President Bollinger Offers Advice for Incoming Undergraduates in His Last Convocation Address
Photo: Bruce Gilbert.

In his remarks during New Student Orientation, Bollinger offered seven pieces of advice to the newly initiated members of the Columbia community.

University President Lee C. Bollinger addressed the incoming Columbia College and Columbia Engineering classes of 2026 at the start of their New Student Orientation. The speech, which took place on August 28, was his final Convocation address as Columbia’s president, following his announcement that he will step down at the end of this academic year.

In his remarks, Bollinger reflected on having lived his entire adult life within universities, beginning as an assistant professor of law at the age of 27. “The life of the mind has been my life’s work,” he explained.

He added that he had learned an enormous amount in that time, lessons he hoped would be helpful to the new students as they began their college experiences.

“First, you can make yourself smarter if you work at it.”

“You may lose track of the discussion, listen to a lecture without following the argument, read a book and feel lost; look at a painting and see nothing special only to find later how others see layers and layers of meaning. And you may get grades below your expectations for yourself. The critical point is that you never feel any of this is due to an unchangeable part of your intellect. If I have learned one thing in life, it is that over time (perhaps over a lifetime) you can change your capacities of your mind for the better.
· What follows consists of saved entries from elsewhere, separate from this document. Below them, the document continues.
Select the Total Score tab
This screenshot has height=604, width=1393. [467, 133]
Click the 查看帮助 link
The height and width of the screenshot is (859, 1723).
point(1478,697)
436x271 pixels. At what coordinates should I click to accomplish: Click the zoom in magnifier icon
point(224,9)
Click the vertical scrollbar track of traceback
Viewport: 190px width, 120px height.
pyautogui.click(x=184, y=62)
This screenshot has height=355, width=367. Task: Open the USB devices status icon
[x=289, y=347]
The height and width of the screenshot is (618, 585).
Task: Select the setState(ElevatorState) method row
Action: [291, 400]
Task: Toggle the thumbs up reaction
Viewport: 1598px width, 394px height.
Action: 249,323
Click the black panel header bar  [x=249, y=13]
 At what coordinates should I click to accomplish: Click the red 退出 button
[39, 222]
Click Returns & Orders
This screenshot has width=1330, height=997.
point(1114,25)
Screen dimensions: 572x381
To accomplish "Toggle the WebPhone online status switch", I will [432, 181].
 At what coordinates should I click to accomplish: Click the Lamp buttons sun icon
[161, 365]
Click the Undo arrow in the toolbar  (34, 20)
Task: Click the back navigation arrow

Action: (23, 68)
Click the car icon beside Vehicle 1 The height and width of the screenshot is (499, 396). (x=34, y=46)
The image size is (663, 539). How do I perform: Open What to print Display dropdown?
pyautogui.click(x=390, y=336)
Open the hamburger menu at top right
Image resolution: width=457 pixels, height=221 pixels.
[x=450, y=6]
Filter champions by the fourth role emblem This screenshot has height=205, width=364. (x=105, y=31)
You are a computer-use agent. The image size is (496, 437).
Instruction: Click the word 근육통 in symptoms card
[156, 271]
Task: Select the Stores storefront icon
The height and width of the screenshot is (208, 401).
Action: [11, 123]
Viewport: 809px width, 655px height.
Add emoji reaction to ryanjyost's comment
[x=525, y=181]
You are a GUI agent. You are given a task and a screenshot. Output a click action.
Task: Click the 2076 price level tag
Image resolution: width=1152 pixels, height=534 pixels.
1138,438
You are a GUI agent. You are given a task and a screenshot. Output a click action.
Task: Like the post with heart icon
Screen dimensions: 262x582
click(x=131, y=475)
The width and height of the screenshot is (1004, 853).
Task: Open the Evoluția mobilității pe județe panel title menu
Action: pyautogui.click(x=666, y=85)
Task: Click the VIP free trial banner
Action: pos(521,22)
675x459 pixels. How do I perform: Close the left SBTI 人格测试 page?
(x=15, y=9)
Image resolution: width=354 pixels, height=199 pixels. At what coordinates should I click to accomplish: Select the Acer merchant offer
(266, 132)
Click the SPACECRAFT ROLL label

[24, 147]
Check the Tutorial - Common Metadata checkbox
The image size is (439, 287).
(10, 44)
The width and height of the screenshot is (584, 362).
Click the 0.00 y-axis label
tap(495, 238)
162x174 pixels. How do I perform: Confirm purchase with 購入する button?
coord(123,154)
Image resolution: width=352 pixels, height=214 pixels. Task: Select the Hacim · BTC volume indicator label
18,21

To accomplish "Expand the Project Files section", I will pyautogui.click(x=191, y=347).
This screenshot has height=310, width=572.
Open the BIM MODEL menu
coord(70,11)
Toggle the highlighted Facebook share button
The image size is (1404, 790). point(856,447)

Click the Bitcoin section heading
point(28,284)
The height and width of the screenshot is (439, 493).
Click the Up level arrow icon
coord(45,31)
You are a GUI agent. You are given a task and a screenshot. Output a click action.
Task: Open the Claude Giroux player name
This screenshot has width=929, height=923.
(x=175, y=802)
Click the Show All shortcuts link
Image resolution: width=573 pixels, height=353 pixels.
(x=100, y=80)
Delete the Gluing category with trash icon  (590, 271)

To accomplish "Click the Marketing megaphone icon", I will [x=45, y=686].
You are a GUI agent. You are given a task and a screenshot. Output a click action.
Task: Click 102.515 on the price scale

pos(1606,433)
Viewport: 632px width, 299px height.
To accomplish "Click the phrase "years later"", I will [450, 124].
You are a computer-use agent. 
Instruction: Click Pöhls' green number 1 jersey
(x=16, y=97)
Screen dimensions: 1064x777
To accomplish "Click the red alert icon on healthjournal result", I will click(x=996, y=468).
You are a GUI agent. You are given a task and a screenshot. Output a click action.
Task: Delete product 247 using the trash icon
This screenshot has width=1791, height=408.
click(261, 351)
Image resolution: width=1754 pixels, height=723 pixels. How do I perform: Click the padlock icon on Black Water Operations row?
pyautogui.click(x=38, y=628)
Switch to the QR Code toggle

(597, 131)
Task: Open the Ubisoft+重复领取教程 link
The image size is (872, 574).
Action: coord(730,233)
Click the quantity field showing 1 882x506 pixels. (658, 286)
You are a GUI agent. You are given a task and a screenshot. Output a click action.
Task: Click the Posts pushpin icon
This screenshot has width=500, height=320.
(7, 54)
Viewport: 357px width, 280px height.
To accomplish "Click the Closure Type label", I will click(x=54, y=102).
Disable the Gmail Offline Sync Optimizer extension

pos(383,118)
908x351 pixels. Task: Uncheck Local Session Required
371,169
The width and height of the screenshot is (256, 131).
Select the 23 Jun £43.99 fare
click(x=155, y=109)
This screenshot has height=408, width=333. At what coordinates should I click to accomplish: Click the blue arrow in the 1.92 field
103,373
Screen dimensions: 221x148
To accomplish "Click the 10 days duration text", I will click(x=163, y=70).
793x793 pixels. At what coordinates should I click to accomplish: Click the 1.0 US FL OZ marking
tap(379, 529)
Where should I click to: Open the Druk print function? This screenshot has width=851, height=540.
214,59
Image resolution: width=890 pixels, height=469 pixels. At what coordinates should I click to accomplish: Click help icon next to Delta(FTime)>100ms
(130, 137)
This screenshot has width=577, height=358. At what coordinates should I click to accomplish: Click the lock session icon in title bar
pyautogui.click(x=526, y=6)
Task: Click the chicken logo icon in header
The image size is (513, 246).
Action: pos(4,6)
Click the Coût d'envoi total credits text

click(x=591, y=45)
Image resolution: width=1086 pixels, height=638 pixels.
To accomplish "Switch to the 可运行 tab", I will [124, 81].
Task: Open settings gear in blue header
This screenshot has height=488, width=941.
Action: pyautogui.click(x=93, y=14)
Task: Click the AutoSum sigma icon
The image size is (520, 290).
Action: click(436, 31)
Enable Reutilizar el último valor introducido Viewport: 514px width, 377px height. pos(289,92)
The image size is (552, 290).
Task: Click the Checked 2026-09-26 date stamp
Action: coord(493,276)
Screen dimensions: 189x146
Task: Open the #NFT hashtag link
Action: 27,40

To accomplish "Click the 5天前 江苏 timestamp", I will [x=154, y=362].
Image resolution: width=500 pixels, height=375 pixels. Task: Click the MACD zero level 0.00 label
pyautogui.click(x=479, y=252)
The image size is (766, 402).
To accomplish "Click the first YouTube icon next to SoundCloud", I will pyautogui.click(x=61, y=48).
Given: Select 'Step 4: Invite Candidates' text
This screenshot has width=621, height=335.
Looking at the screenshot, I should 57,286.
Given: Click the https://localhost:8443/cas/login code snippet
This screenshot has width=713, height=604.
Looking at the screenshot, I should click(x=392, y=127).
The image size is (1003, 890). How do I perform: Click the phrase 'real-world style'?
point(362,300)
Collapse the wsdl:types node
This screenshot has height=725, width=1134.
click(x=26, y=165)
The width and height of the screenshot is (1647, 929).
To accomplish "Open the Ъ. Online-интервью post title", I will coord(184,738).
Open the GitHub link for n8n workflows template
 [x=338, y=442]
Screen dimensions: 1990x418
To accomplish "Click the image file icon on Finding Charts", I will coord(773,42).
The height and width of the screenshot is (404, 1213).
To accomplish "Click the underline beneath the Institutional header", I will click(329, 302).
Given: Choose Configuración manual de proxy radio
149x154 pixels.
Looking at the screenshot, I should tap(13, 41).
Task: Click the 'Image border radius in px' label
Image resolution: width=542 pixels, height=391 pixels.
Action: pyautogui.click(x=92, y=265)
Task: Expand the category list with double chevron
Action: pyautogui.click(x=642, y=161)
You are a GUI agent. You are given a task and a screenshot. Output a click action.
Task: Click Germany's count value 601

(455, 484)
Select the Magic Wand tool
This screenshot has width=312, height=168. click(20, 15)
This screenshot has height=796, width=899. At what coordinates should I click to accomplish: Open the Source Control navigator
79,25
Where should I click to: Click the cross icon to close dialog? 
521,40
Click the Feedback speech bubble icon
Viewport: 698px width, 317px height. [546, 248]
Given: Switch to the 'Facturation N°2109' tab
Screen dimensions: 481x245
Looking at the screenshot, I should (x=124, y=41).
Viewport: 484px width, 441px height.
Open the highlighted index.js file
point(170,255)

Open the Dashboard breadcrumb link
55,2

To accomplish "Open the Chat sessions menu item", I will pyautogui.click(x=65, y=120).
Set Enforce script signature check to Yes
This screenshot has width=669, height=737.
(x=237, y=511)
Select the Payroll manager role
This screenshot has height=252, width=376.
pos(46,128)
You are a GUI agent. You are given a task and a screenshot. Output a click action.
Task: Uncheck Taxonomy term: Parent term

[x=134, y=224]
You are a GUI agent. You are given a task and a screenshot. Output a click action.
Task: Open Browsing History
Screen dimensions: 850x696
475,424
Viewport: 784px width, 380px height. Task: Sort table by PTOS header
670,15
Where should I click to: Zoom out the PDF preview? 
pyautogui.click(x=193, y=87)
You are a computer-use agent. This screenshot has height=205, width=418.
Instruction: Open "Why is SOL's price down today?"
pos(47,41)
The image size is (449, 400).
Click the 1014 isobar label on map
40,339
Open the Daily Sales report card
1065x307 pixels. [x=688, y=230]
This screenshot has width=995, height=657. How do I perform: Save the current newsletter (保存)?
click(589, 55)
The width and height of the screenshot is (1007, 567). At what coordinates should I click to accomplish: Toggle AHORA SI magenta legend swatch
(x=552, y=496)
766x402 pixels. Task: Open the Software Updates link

You just have to believe that and to work at it.”

“Second, you must constantly be alert to your bad intellectual impulses.”

“Thinking well is not easy; indeed, it’s not entirely natural. You have to work at that, and against your instincts…. In the university, we are all about seeing complexity, exploring different ways of seeing things, holding multiple perspectives and possibilities in one’s mind simultaneously so we can examine them carefully, being skeptical, and acknowledging we may be in error. So, if your natural impulse is to simplify everything and to resist complexity, then you will continually struggle.”

“Third, I really encourage you to think big, even unrealistically big.”

“Set big goals for yourself. Let yourself have high aspirations, both for knowledge and for doing things. Let yourself have your own big dreams. (This is one natural impulse I would not discourage.) It adds meaning to our lives, a sense of purpose, and for the most part is relatively harmless. (Depending, of course, on the substance of the dreams!)”

“Fourth, you need to develop the capacity to be enthralled—enchanted—by greatness.”

“We need to develop a genuine respect for great works and accomplishments across the span of humanity (including an appreciation of expertise, something painfully lacking in today’s political culture).”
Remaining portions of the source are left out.